Written tasks —
(1) In the Cassandra cluster management readme, list every algorithm that the text names as one that setup.sh can install.
(2) Reproduce a passage from the Cassandra cluster management readme word for word. Begin at the words "Cassandra Cluster Management: Deployment" and stop after "practices I realized.".

Excerpted passage —

start

Giter Club home page Giter Club logo

ccm's Introduction

Cassandra Cluster Management: Deployment hard-won wisdom & Benchmarking best practices

I clone this repo when initializing a new VM for Cassandra benchmarking (using YCSB).
This repo is also a toolbox for managing these VMs and this readme file documents hard-won wisdom and best practices I realized.

Table of Contents

Usage
Benchmark Workflow
Add an Algorithm
Change the Workload
When Servers Reboot
Gotchas
Other Things
More Best Practices
Future Works

Usage

The code blocks below is quite frequently used so I put it at the top of this file. More details are in Benchmark Workflow.

setup.sh currently support installing YCSB, algorithms like ABD, ABD-Opt, Treas-Opt, and the community version they forked from.

See Add an Algorithm when you want to benchmark a new algorithm.
See Change the Workload when you want to modify existing workloads or add a new one.
These two sections serve as a great tour in this codebase.

end

Given information —
start

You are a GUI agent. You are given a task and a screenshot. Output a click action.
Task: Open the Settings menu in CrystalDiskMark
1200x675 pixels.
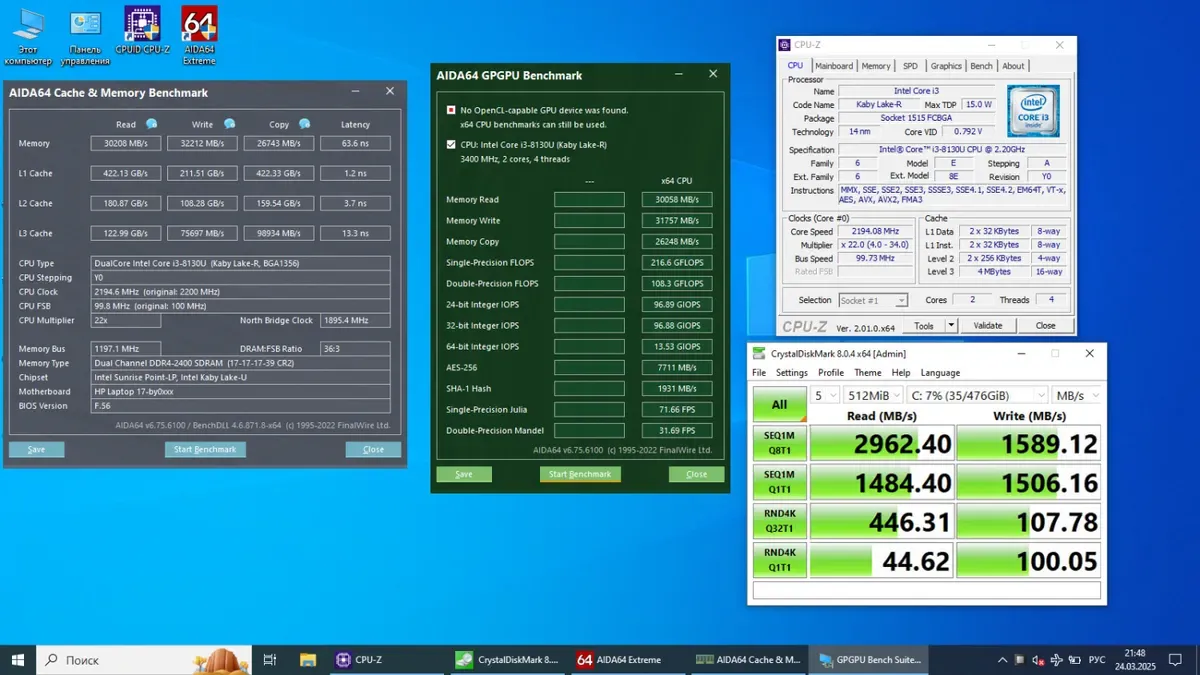click(791, 373)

end

The answers —
(1) ABD, ABD-Opt, Treas-Opt

(2)
Cassandra Cluster Management: Deployment hard-won wisdom & Benchmarking best practices

I clone this repo when initializing a new VM for Cassandra benchmarking (using YCSB).
This repo is also a toolbox for managing these VMs and this readme file documents hard-won wisdom and best practices I realized.